The EU legal order, with 24 official languages, integrated in 27 Member State legal systems, is linguistically, as well as substantively, unique. The question of language is particularly relevant in the context of the Court of Justice of the European Union (ECJ), which produces case law in up to 24 different languages, since it concerns not only abstract issues relating to the relationship between language and culture, and philosophy of language, but also the practical issue of translation. Taking language as the lens through which to study the workings of the ECJ and its jurisprudence can give us a far better understanding of how that court works and of the multi-layered nature of the jurisprudence that it produces. Addressing questions of the impact of language and multilingualism on the development of ECJ jurisprudence, and by extension on the EU legal order more generally, can us to gain a more holistic understanding of EU law at a meta-level, as well as a fresh perspective on the application of that law across Member States. This plenary will focus specifically on the significance of language for Advocates General (AGs) at the ECJ, and consider the implications that changes related to the linguistic aspect of their role may have for the construction and consolidation of ECJ jurisprudence, and, by extension, on the general formation and application of EU law.
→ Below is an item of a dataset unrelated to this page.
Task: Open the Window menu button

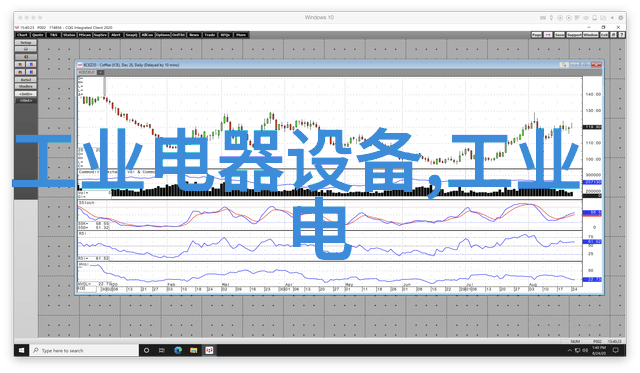Action: click(590, 35)
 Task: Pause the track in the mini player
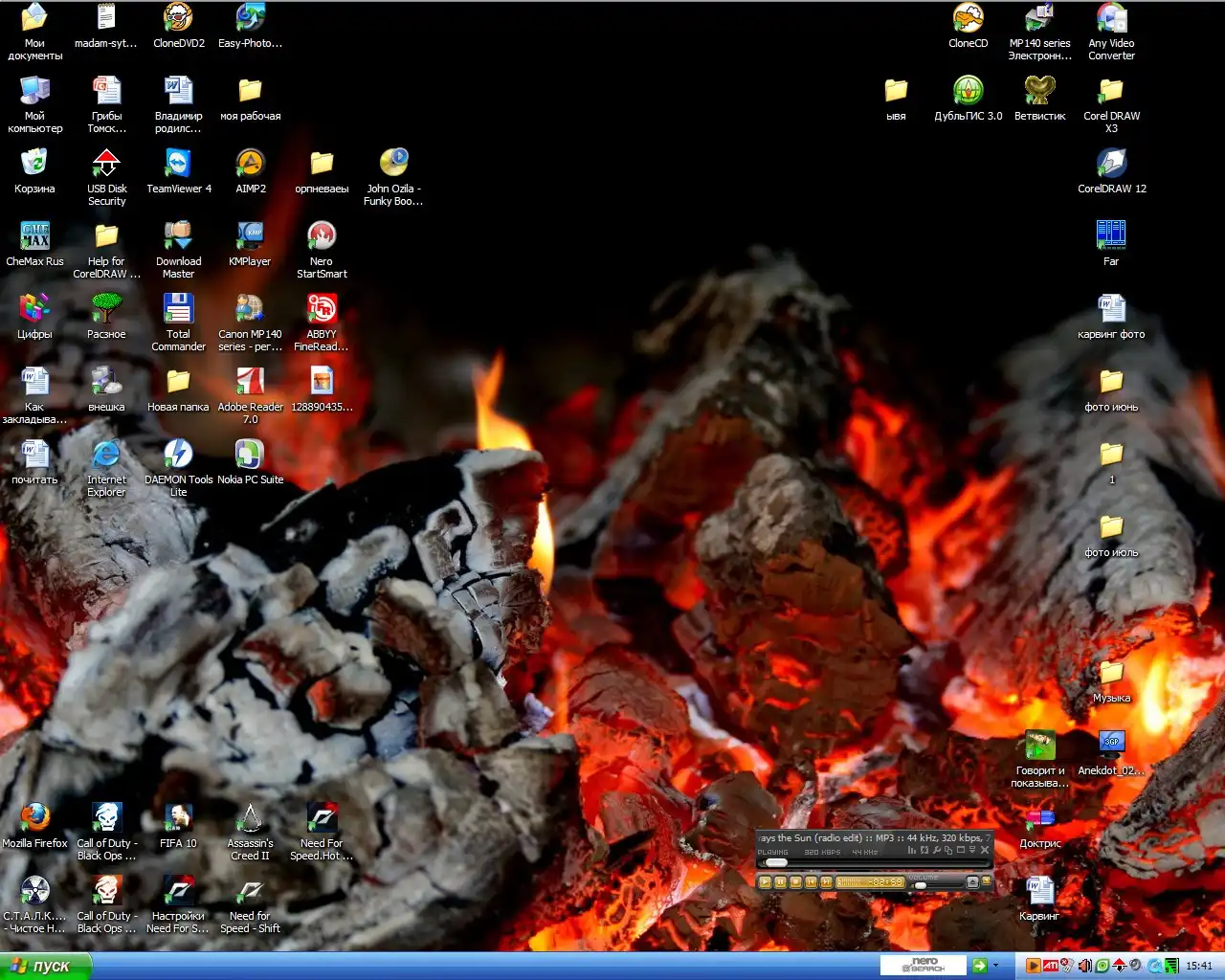click(780, 881)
Dr Isabell Picornell, QED Ltd. and Aston University, UK
Bio: Isabel Picornell, PhD CFE, Isabel is a consultant forensic linguist and Director of QED Limited, providing forensic linguistic services to the corporate, investigative, and intelligence sectors. She holds a PhD in Forensic Linguistics from Aston University (UK) and is currently a Visiting Research Fellow at the Aston Institute for Forensic Linguistics with a research interest is authorship and deception in faked contexts. Isabel is Vice President of the International Association of Forensic Linguists (IAFL), a member of the Germanic Society for Forensic Linguistics (GSFC), and a Certified Fraud Examiner (ACFE).
IAFL at 30: where we are, and where do we go from here?
The International Association of Forensic Linguists is on the cusp of turning 30 years old. In that time, Forensic Linguistics has become much more popular, research has flourished, and the Association has grown tenfold. However, this success has raised questions about our identity today: What is ‘Forensic Linguistics’; and, what does it really mean to be a ‘forensic linguist’. Looking forward, where does the Association fit in addressing issues of research and professionalism in practice in the years to come? In this plenary talk, I present my own thoughts on these issues and a vision for the future of the Association.